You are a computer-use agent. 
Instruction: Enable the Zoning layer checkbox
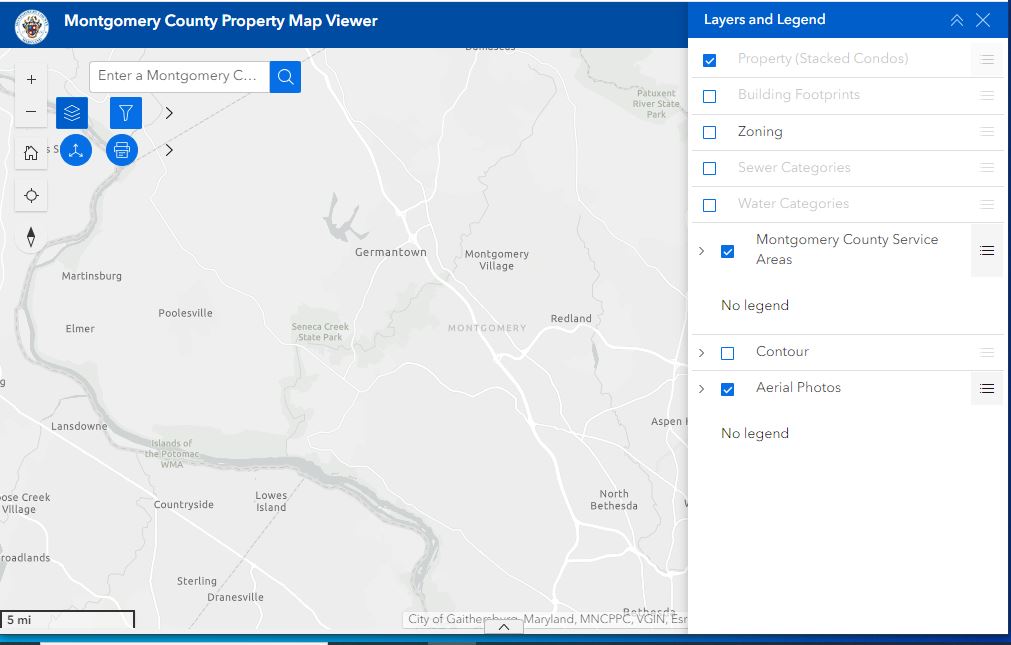(710, 132)
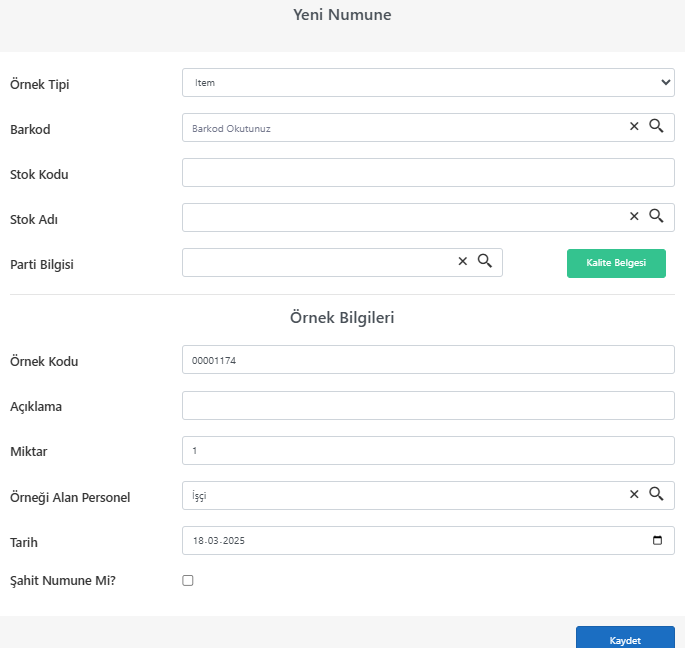Search barcode using the magnifier icon
The height and width of the screenshot is (666, 685).
(656, 126)
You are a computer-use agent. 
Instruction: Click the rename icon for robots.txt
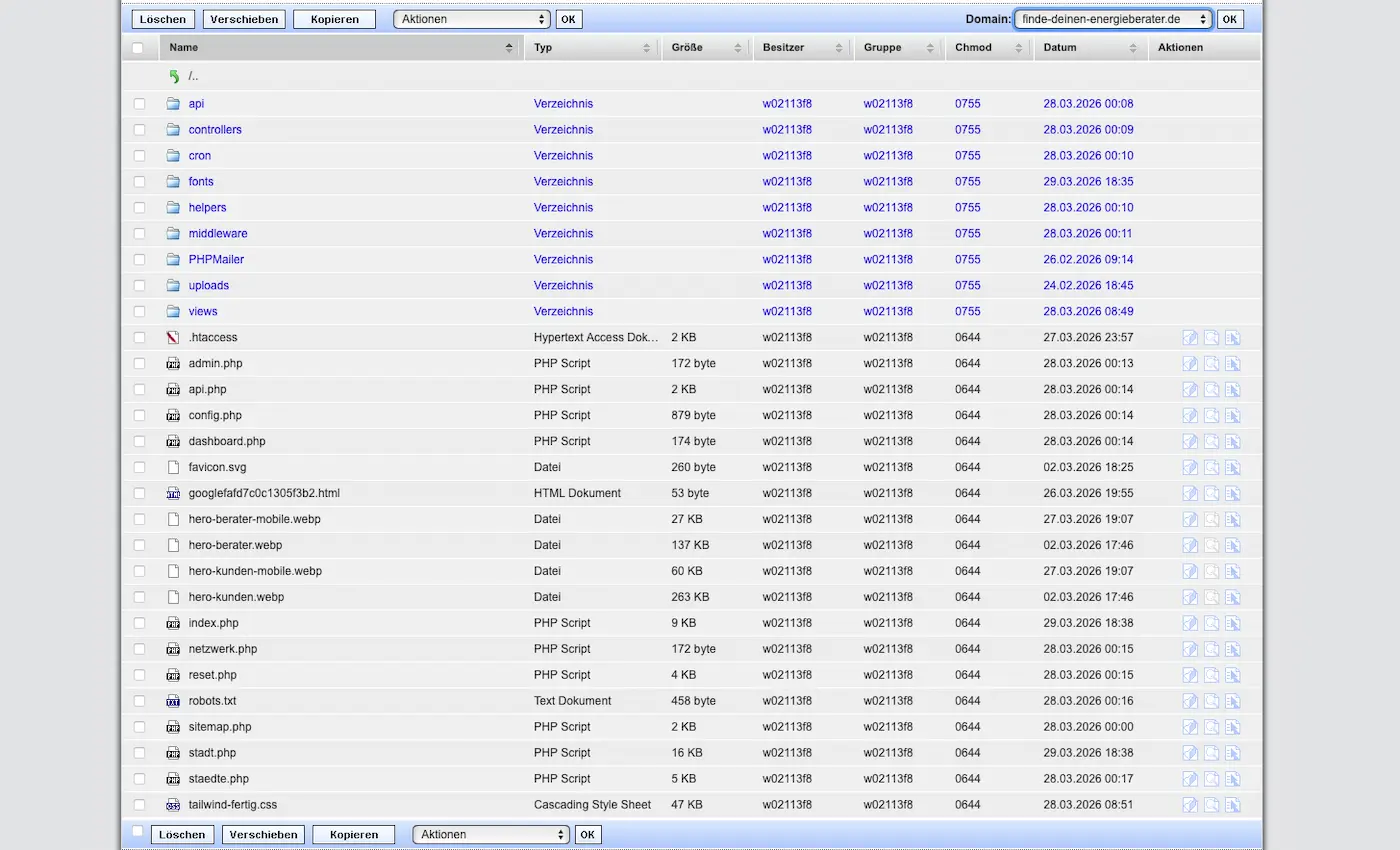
########################################
Exercise → What is needed is an exact copy of all the data, with no images in it.

Problem solution →
You are a computer-use agent. 
Instruction: Enable the Zoning layer checkbox
(710, 132)
Search barcode using the magnifier icon
The height and width of the screenshot is (666, 685).
(656, 126)
You are a computer-use agent. 
Instruction: Click the rename icon for robots.txt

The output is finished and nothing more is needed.